Both asthma and COPD are reported at lower than expected levels in patients with COVID-19 say researchers, who have called for more research into the possible reasons for the finding.
It is “striking” that both COPD and asthma seem to be under-represented in COVID-19 patients when the opposite seems reasonable, they concluded in a commentary in Lancet Respiratory Medicine.
One of several possibilities is that medication – potentially inhaled corticosteroids – used in chronic respiratory disease may reduce the risk of infection or of developing symptoms, they suggest.

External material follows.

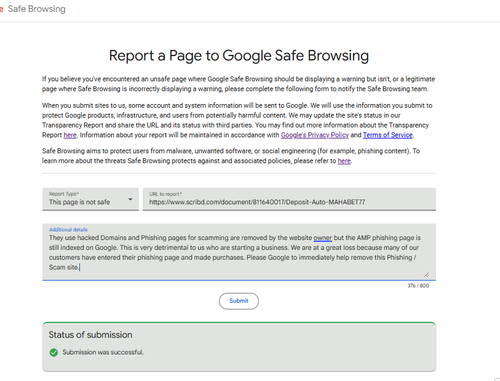Click the 'Status of submission' heading
The height and width of the screenshot is (381, 500).
pyautogui.click(x=90, y=335)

Speaking with the limbic, Professor David Halpin, Consultant Respiratory Physician at Royal Devon and Exeter Hospital, member of the Board of Directors of GOLD, said: “The prevalence of these conditions was lower than you would expect in the recorded data.
“But if you are someone with chronic respiratory disease and you do develop COVID your outcomes are worse than people without chronic respiratory disease and you have a higher risk of dying so we have a paradox.”
The theory that inhaled corticosteroids might prevent, at least partly, symptomatic infection or severe presentations of COVID-19 “cannot be ignored”, the researchers said.
But they pointed out that the use of systemic steroids to treat established SARS showed no benefit and possible harm and the effects in COVID-19 are as yet unknown.
“There is no evidence to suggest that medications used in chronic respiratory disease affect the outcome one way or another and patients should not change their current treatment.